▶ _WORK TO BE COMPLETED_
Revise the data starting at the line containing "714x431 pixels." and ending at the last line, putting "check mark" in place of "checkmark" and keeping everything else the same. Leave the pictures out of your answer.

Pointing data for screenshots:
○ ○ ○ ○ ○ ○ ○
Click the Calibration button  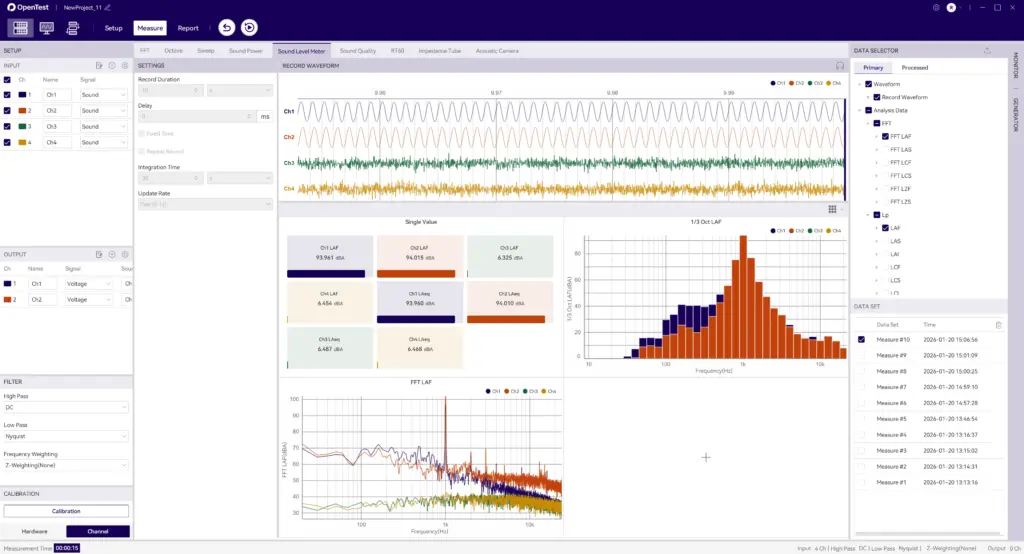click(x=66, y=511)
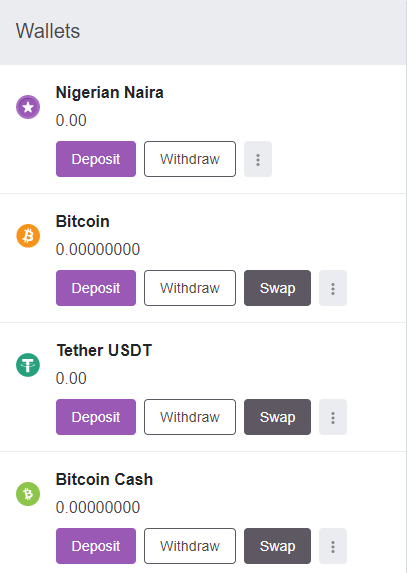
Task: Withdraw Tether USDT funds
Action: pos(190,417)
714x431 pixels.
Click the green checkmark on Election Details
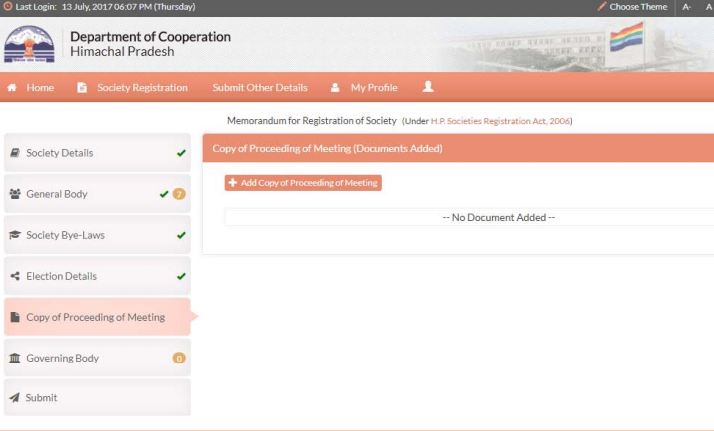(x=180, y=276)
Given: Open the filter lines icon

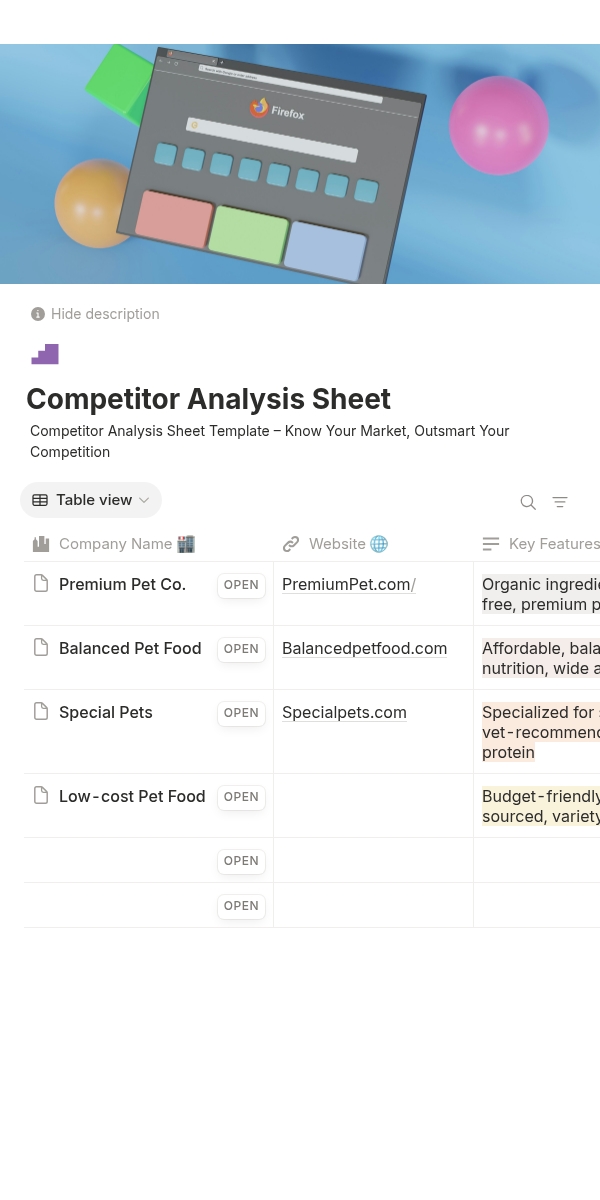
○ ○ ○ ○ ○ ○ ○
▶ _CORRECT ANSWER_
714x431 pixels.
Click the green check mark on Election Details
(x=180, y=276)
Given: Open the filter lines icon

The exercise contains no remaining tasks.